[Assigned task 1]: In the text on writing results to Kafka, what command does it give for skipping the tests?
[Assigned task 2]: From the text on writing results to Kafka, transcribe the part that begins at the words "CC: App.java" and stops after the words "KafkaRecordSerializationSchema.builder()".

[Study text]:
==================================================

WrapUserAndWindowWithCount implements ProcessWindowFunction<> and it takes the final count produced for each user session and wraps it in an object that includes the requesting user and details about the user session window. This class outputs the final objects returned by the DataStream.
CC: App.java
Once generated, we output the results to Kafka.
The steps required to write our final results stream to Kafka will look something like so:
Properties kafkaProps = readKafkaProperties(PARAM_KAFKA_PREFIX);
String bootstrapServers = kafkaProps.getProperty("bootstrap.servers");
String topic =kafkaProps.getProperty("topic");
KafkaSink<String> sink = KafkaSink.<String>builder()
.setBootstrapServers(bootstrapServers)
.setRecordSerializer(
KafkaRecordSerializationSchema.builder()
.setTopic(topic)
.setValueSerializationSchema(new SimpleStringSchema())
.build()
)
.setDeliverGuarantee(DeliveryGuarantee.AT_LEAST_ONCE)
.setKafkaProducerConfig(kafkaProps)
.build();
userSessionDeniedAuditCounts
.map((res) -> String.format("user='%s' denies=%d start=%d end=%d",
res.reqUser,
res.count,
res.window.getStart(),
res.window.getEnd()))
.sinkTo(sink);
Note: This example uses the new KafkaSink class, included in the latest version of the Cloudera Runtime.
Note: Some of these changes will cause the existing tests to fail. You can skip the tests like so:
$ mvn package -DskipTests

==================================================

[Data records]:
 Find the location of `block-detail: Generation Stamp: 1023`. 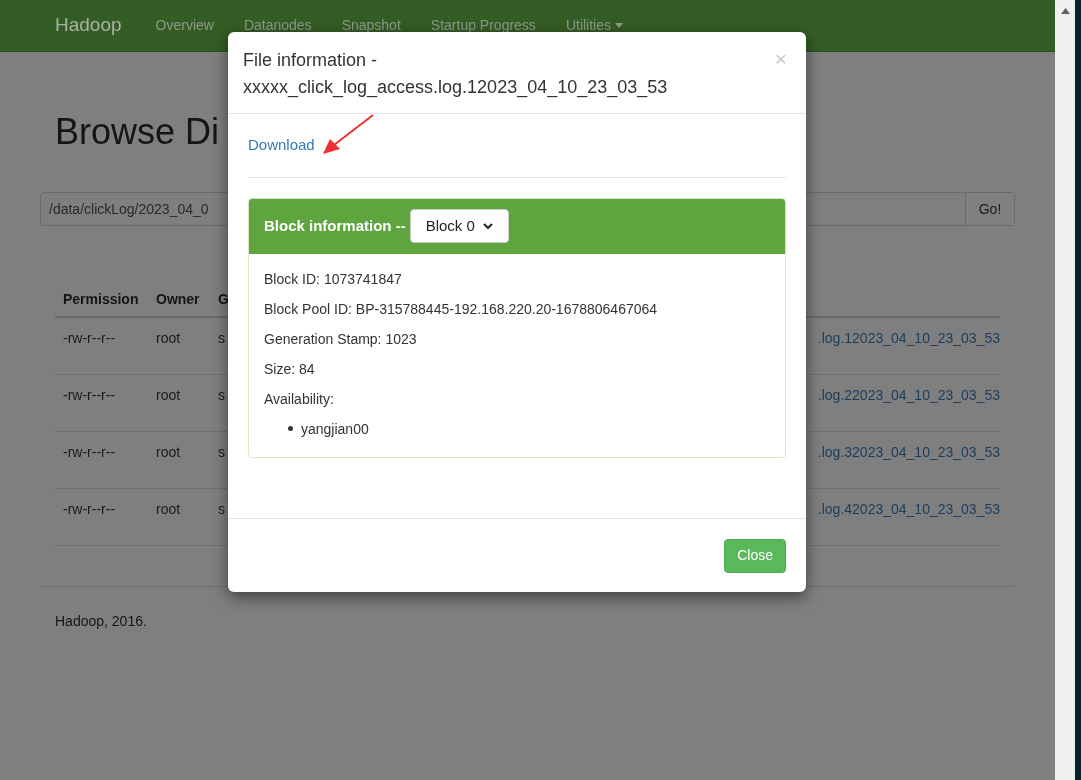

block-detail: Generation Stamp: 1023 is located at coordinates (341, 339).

==================================================

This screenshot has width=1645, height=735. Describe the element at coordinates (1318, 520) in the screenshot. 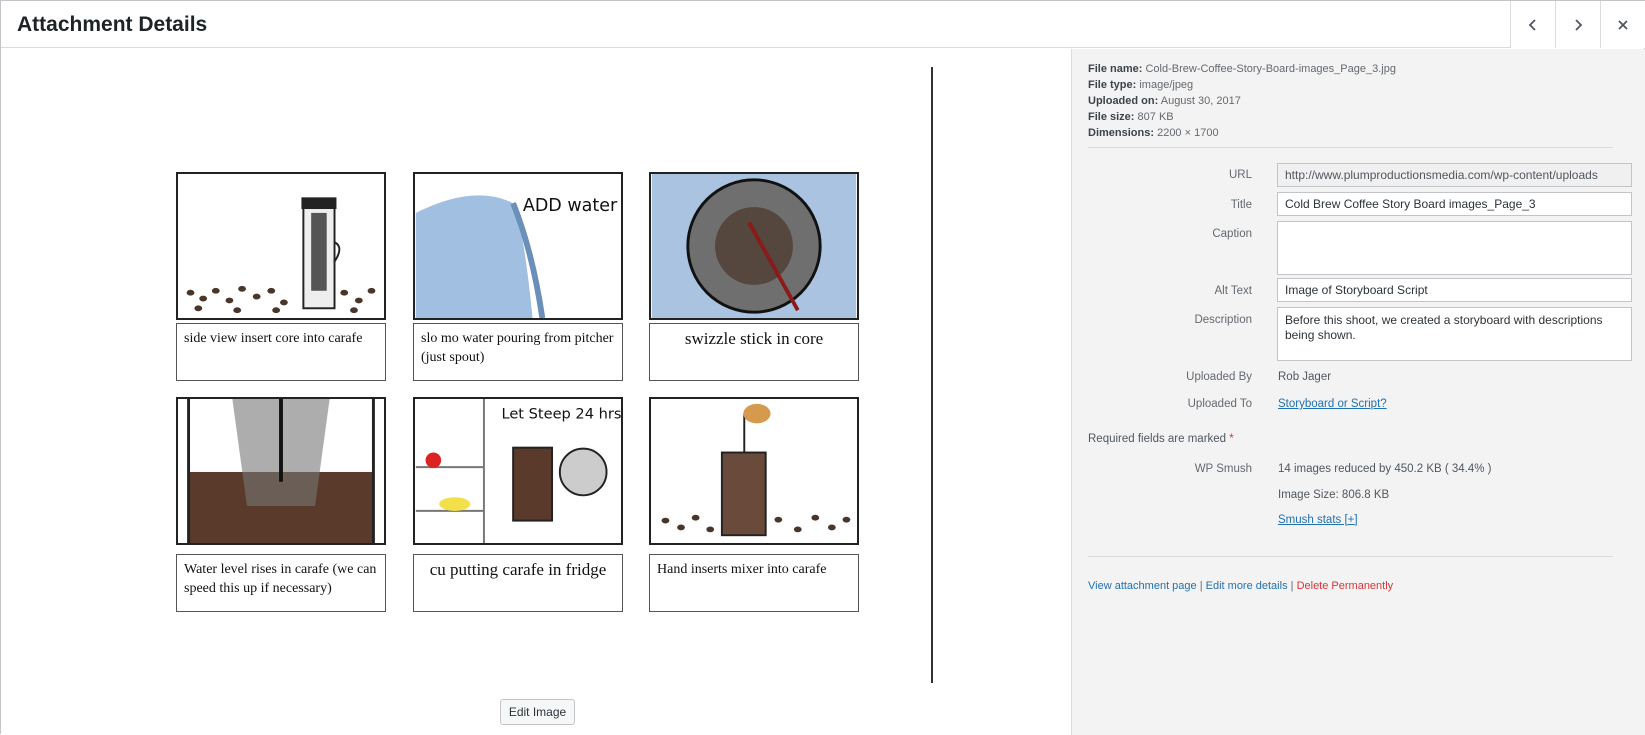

==================================================

[Task output 1]: mvn package -DskipTests

[Task output 2]:
CC: App.java
Once generated, we output the results to Kafka.
The steps required to write our final results stream to Kafka will look something like so:
Properties kafkaProps = readKafkaProperties(PARAM_KAFKA_PREFIX);
String bootstrapServers = kafkaProps.getProperty("bootstrap.servers");
String topic =kafkaProps.getProperty("topic");
KafkaSink<String> sink = KafkaSink.<String>builder()
.setBootstrapServers(bootstrapServers)
.setRecordSerializer(
KafkaRecordSerializationSchema.builder()